Enforcing specificity

ADAPT can enforce strict specificity so that designs will distinguish related taxa.

For all INPUT-TYPEs, ADAPT can enforce specificity by parsing the --specific-against-* arguments. When INPUT-TYPE is auto-from-file or fasta, ADAPT will also automatically enforce specificity between taxa/FASTA files using a single specificity index.

To enforce specificity, the following arguments to design.py are important:

  • --id-m ID_M / --id-frac ID_FRAC: These parameters specify thresholds for determining specificity. Allow for up to ID_M mismatches when determining whether a guide hits a sequence in a taxon other than the one for which it is being designed, and decide that a guide hits a taxon if it hits at least ID_FRAC of the sequences in that taxon. ADAPT does not design guides that hit a taxon other than the one for which they are being designed. Higher values of ID_M and lower values of ID_FRAC correspond to more strict specificity. (Default: 4 for ID_M, 0.01 for ID_FRAC.)
  • --specific-against-fastas [fasta] [fasta ...]: Design guides to be specific against the provided sequences (in FASTA format; do not need to be aligned). That is, the guides should not hit sequences in these FASTA files, as measured by ID_M and ID_FRAC. Each [fasta] is treated as a separate taxon when ID_FRAC is applied.
  • --specific-against-taxa SPECIFIC_TSV: Design guides to be specific against the provided taxa.

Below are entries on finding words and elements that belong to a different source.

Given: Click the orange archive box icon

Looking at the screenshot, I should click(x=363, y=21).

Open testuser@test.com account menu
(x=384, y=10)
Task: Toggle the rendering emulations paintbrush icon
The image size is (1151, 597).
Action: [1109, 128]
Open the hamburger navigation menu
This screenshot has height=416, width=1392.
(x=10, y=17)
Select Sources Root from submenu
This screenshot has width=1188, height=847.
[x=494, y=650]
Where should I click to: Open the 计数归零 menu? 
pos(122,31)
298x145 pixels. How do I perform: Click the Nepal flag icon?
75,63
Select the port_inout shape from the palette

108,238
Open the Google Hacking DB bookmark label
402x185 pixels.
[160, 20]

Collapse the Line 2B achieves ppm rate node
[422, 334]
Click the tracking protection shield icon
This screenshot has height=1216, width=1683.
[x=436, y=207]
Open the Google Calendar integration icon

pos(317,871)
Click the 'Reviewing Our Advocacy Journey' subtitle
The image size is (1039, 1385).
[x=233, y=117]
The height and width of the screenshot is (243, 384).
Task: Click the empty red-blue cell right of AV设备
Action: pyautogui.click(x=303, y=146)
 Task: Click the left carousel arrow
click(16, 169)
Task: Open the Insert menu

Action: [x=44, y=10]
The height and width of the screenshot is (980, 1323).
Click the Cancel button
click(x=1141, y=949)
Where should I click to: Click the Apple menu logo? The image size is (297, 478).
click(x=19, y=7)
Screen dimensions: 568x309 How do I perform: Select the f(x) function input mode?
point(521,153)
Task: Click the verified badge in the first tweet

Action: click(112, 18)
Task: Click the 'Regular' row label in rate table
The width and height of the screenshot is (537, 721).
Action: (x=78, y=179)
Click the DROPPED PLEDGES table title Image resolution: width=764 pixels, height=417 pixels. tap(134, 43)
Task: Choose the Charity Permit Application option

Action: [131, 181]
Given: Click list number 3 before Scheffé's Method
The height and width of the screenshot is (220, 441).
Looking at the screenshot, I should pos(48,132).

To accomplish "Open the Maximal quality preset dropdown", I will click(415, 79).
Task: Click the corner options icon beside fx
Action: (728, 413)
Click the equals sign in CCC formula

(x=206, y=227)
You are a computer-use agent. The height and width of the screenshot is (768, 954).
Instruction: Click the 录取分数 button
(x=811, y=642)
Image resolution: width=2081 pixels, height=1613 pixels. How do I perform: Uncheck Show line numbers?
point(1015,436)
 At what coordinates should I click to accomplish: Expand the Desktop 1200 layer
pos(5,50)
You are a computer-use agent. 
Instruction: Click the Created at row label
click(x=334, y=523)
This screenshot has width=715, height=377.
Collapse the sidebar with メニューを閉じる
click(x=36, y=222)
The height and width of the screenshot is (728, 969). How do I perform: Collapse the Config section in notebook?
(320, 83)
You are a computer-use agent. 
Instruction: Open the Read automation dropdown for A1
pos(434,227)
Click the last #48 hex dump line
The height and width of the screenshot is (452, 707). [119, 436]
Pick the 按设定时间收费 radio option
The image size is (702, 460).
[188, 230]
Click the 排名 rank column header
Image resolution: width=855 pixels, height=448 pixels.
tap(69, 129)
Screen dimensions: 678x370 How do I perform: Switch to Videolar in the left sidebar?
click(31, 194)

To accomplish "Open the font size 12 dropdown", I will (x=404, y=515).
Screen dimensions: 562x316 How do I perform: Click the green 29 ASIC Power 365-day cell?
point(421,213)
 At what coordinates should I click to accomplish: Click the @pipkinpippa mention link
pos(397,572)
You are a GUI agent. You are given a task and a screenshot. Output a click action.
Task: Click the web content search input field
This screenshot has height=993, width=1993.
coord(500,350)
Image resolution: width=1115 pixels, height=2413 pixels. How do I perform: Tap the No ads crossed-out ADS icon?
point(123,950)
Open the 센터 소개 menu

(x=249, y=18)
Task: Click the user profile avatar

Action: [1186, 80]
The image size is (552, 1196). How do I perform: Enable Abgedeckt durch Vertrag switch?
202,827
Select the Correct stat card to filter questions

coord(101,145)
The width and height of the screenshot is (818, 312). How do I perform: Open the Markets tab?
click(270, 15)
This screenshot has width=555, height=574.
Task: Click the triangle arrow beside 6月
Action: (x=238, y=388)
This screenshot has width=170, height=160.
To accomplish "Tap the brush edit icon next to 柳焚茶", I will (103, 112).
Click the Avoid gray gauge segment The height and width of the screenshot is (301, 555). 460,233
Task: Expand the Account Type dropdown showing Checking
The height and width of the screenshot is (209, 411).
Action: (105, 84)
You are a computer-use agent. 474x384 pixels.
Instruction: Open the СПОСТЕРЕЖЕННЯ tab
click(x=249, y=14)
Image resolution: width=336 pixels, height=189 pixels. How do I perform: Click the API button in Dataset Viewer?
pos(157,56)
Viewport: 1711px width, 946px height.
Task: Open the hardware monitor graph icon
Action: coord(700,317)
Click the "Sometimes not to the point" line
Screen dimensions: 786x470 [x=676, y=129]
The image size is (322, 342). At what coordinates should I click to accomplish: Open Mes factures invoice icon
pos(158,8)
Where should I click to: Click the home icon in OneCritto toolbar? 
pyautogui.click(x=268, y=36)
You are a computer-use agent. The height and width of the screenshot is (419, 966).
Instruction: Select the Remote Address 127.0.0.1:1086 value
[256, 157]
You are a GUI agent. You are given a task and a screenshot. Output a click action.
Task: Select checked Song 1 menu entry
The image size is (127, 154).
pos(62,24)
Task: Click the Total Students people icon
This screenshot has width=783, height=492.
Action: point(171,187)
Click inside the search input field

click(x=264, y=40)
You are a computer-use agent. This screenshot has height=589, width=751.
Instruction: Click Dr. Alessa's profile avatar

SPECIFIC_TSV is a path to a TSV file where each row specifies a taxonomy with two columns: (1) NCBI taxonomy ID; (2) segment label, or 'None' if unsegmented. That is, the guides should not hit sequences in these taxonomies, as measured by ID_M and ID_FRAC.

Searching for complete targets

When SEARCH-TYPE is complete-targets, ADAPT performs a branch and bound search to find a collection of assay design options. It finds the best N design options for a specified N. Each design option represents a genomic region containing primer pairs and guides between them. There is no set length for the region. The N options are intended to be a diverse (non-overlapping) selection.

Below are key arguments to design.py when SEARCH-TYPE is complete-targets:

  • --best-n-targets BEST_N_TARGETS: Only compute and output the best BEST_N_TARGETS design options, where each receives an objective value according to OBJ_FN_WEIGHTS. Note that higher values of BEST_N_TARGETS can significantly increase runtime. (Default: 10.)
  • --obj-fn-weights OBJ_FN_WEIGHTS: Coefficients to use in an objective function for each design target. See design.py complete-targets [INPUT-TYPE] --help for details.
  • -pl PRIMER_LENGTH: Design primers to be PRIMER_LENGTH nt long. (Default: 30.)
  • -pp PRIMER_COVER_FRAC: Same as -gp described above, except for the design of primers. (Default: 1.0.)
  • -pm PRIMER_MISMATCHES: Tolerate up to PRIMER_MISMATCHES mismatches when determining whether a primer hybridizes to a sequence. (Default: 0.)
  • --max-primers-at-site MAX_PRIMERS_AT_SITE: Only allow up to MAX_PRIMERS_AT_SITE primers at each primer site. If not set, there is no limit. This argument is mostly intended to improve runtime — smaller values (~5) can significantly improve runtime on especially diverse viruses — because the number of primers is already penalized in the objective function. Note that this is only an upper bound, and in practice the number will usually be less than it. (Default: not set.)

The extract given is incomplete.